▶ [ENTRIES SHOWN]

^^^^

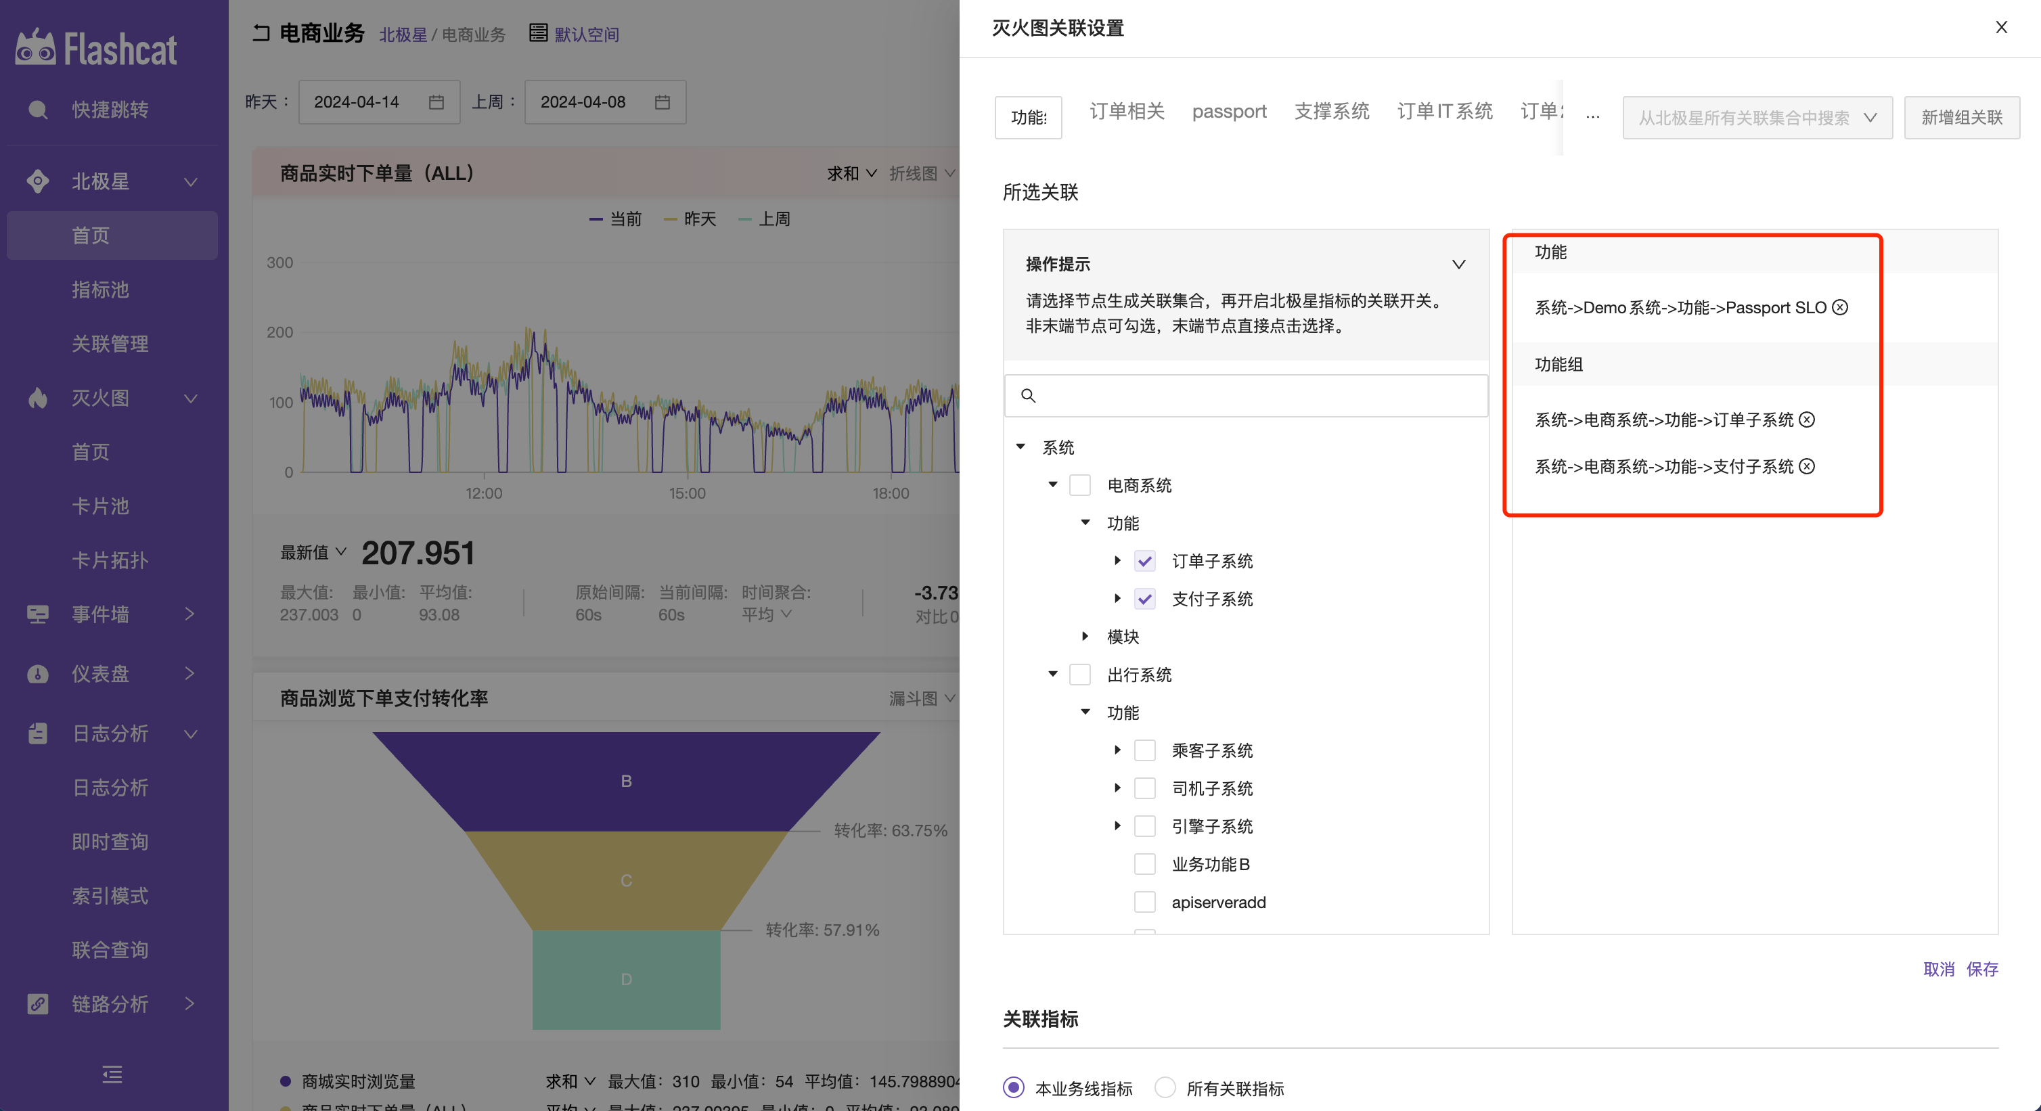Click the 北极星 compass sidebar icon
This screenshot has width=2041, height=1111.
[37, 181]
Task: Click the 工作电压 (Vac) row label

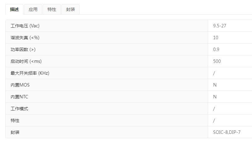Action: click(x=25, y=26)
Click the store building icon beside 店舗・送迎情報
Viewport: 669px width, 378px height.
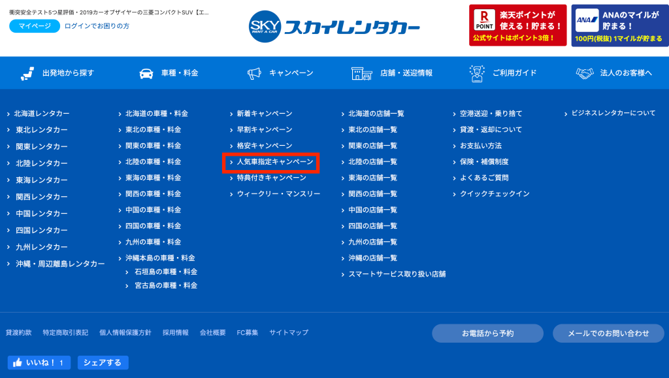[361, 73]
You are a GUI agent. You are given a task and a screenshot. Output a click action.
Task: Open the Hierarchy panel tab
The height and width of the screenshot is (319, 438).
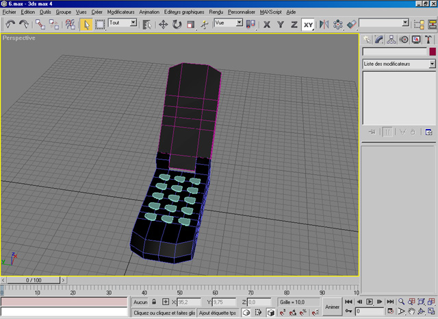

^^^^

Pull every line of text out of the data above and copy it word for word, leaving out the pictures.

Click the 北极星 compass sidebar icon
This screenshot has width=2041, height=1111.
[37, 181]
Task: Click the 工作电压 (Vac) row label

Action: click(x=25, y=26)
Click the store building icon beside 店舗・送迎情報
Viewport: 669px width, 378px height.
[361, 73]
You are a GUI agent. You are given a task and a screenshot. Output a click action.
Task: Open the Hierarchy panel tab
The height and width of the screenshot is (319, 438).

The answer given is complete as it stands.